* _What needs to be done_: Transcribe the records exactly. Pictures do not belong in the transcription.

The records Block Start

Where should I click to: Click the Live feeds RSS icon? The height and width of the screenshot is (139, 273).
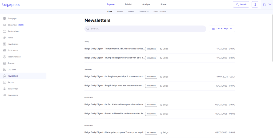tap(5, 70)
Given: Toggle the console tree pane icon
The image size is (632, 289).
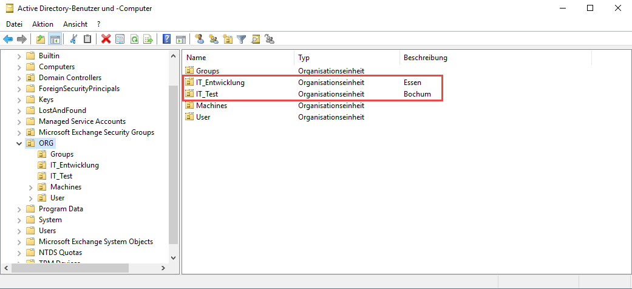Looking at the screenshot, I should (55, 39).
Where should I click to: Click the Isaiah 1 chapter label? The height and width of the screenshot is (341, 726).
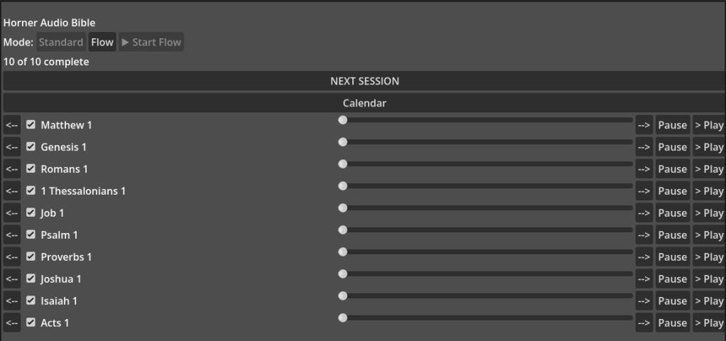click(59, 301)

The records Block End

* _Result for this task_:
Where should I click to: Click the Live feeds RSS icon? The height and width of the screenshot is (139, 273).
tap(5, 70)
Given: Toggle the console tree pane icon
The image size is (632, 289).
Looking at the screenshot, I should (55, 39).
Where should I click to: Click the Isaiah 1 chapter label? The height and width of the screenshot is (341, 726).
click(59, 301)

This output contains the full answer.